*** Block opens ***

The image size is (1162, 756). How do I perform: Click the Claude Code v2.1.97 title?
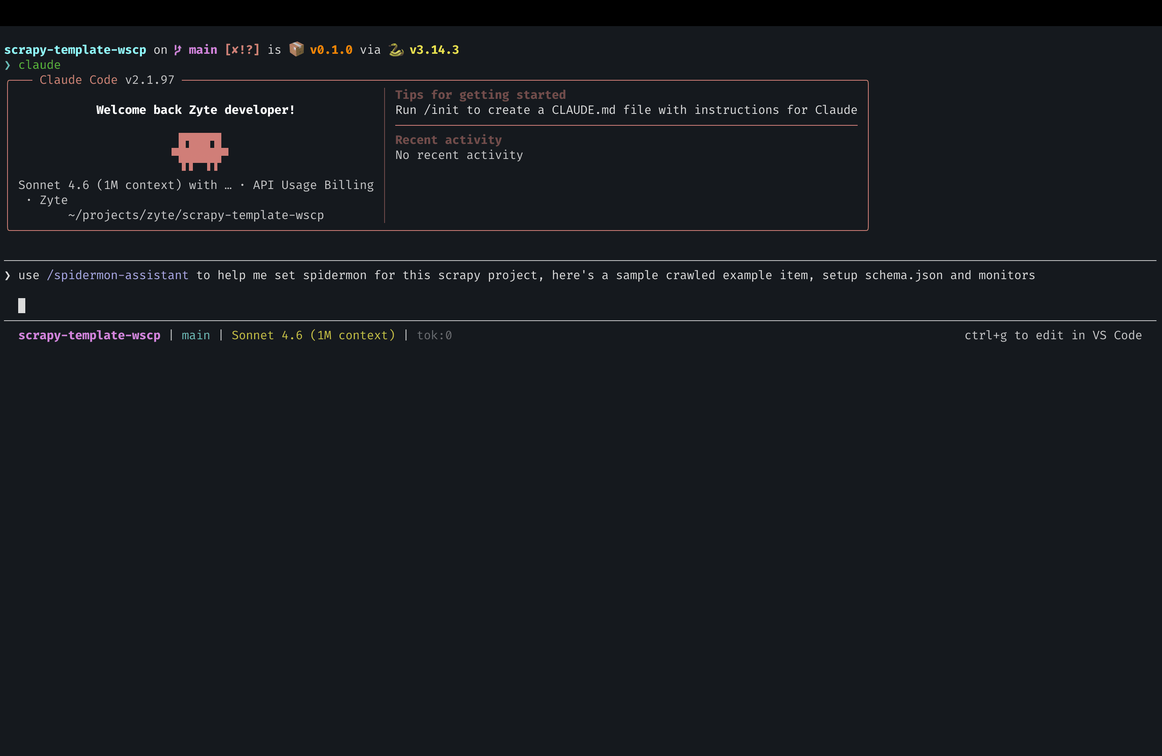[106, 80]
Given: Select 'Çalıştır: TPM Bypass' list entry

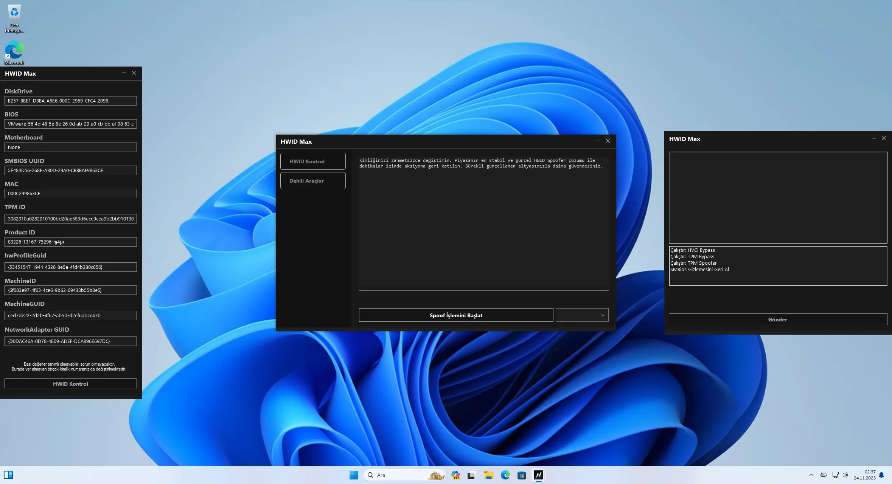Looking at the screenshot, I should tap(692, 257).
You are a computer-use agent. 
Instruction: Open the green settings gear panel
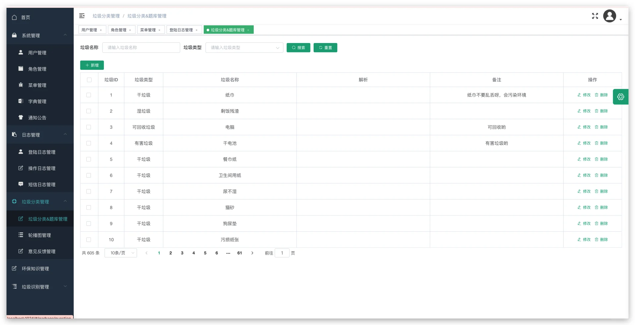coord(620,97)
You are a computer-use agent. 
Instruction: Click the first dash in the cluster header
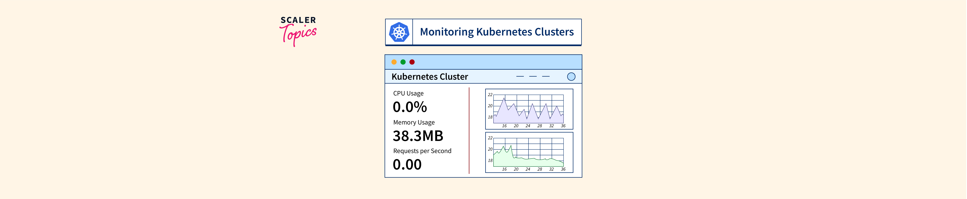click(520, 76)
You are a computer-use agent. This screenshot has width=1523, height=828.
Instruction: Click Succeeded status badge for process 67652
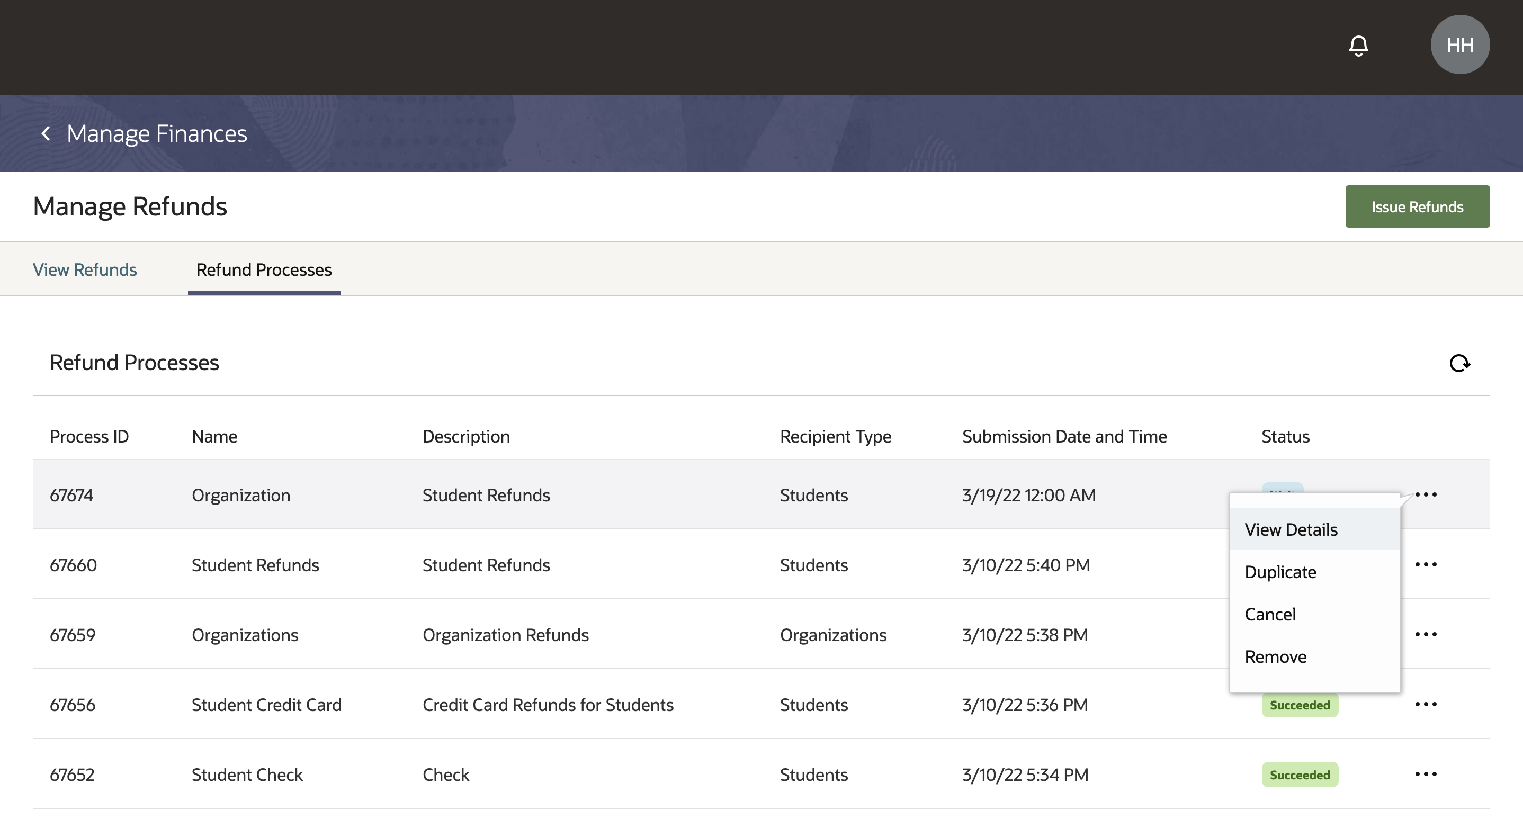pyautogui.click(x=1300, y=774)
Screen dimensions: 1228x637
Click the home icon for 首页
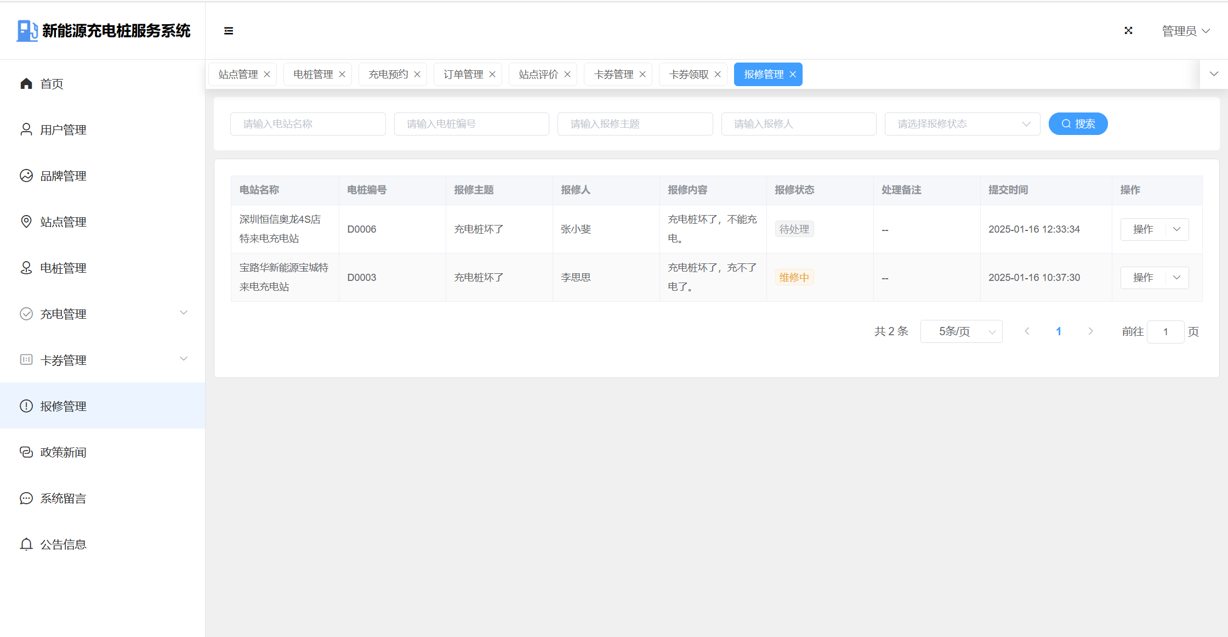click(26, 83)
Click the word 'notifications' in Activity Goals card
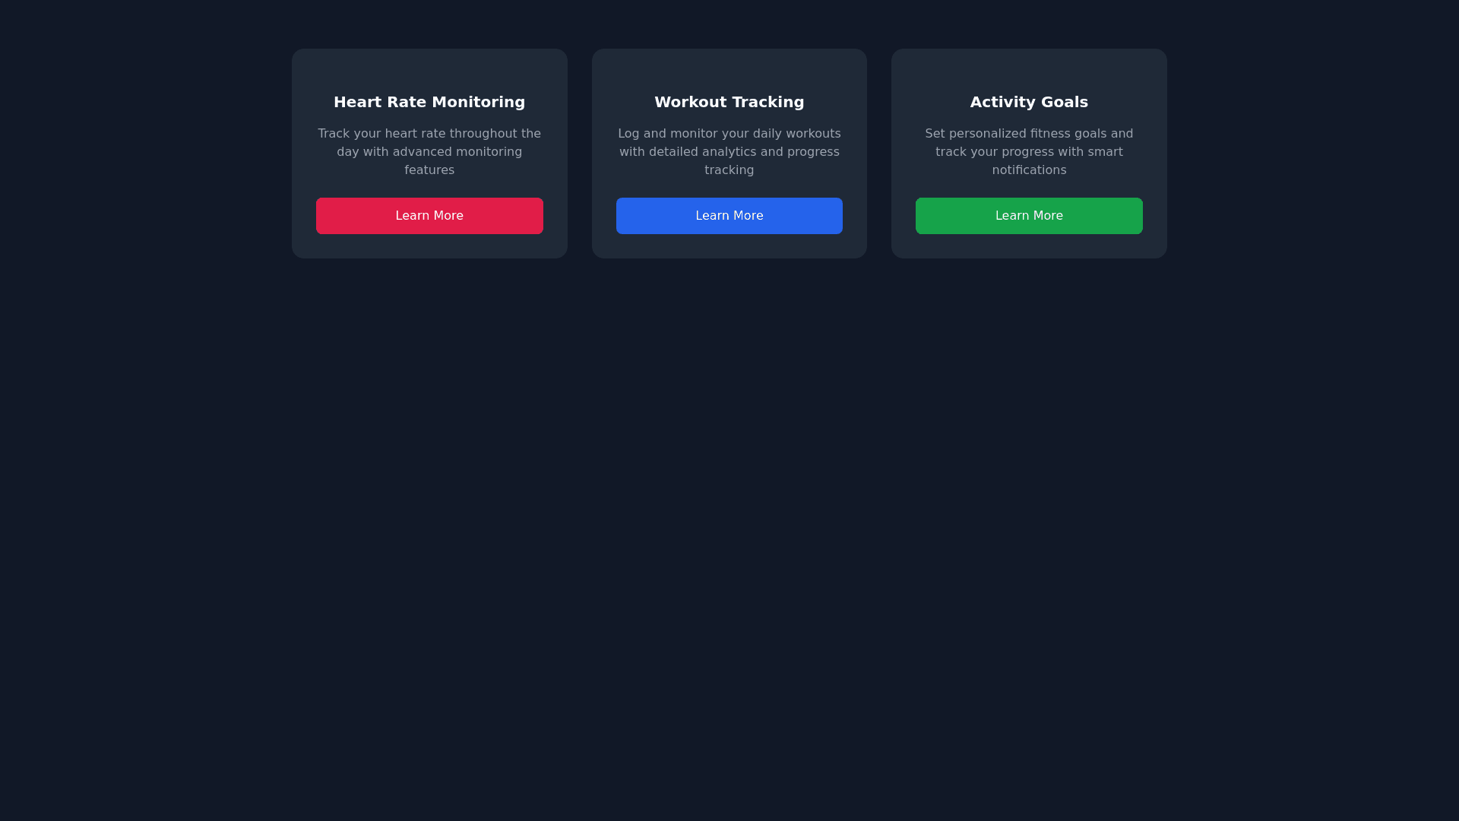 tap(1029, 170)
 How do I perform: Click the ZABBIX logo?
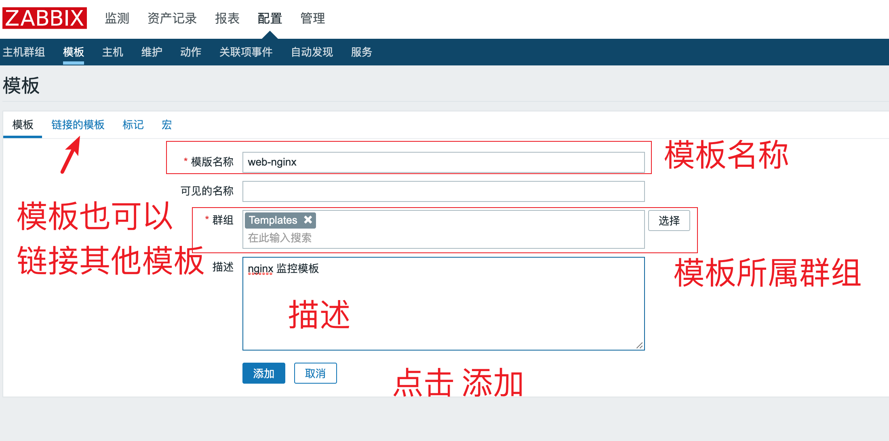click(44, 18)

*** Block closes ***

DIRECTIONS: When you find the line that contains "Given: Select 'Çalıştır: TPM", retype it and every line after it through the end of the data above, exactly, with no pictures.

YOUR RESPONSE:
Given: Select 'Çalıştır: TPM Bypass' list entry

Looking at the screenshot, I should tap(692, 257).
You are a computer-use agent. 
Instruction: Open the green settings gear panel
coord(620,97)
You are a computer-use agent. 
Instruction: Click the first dash in the cluster header
click(520, 76)
You are a computer-use agent. This screenshot has width=1523, height=828.
Instruction: Click Succeeded status badge for process 67652
pyautogui.click(x=1300, y=774)
Screen dimensions: 1228x637
Click the home icon for 首页
click(26, 83)
Click the word 'notifications' in Activity Goals card
 tap(1029, 170)
 How do I perform: Click the ZABBIX logo?
click(44, 18)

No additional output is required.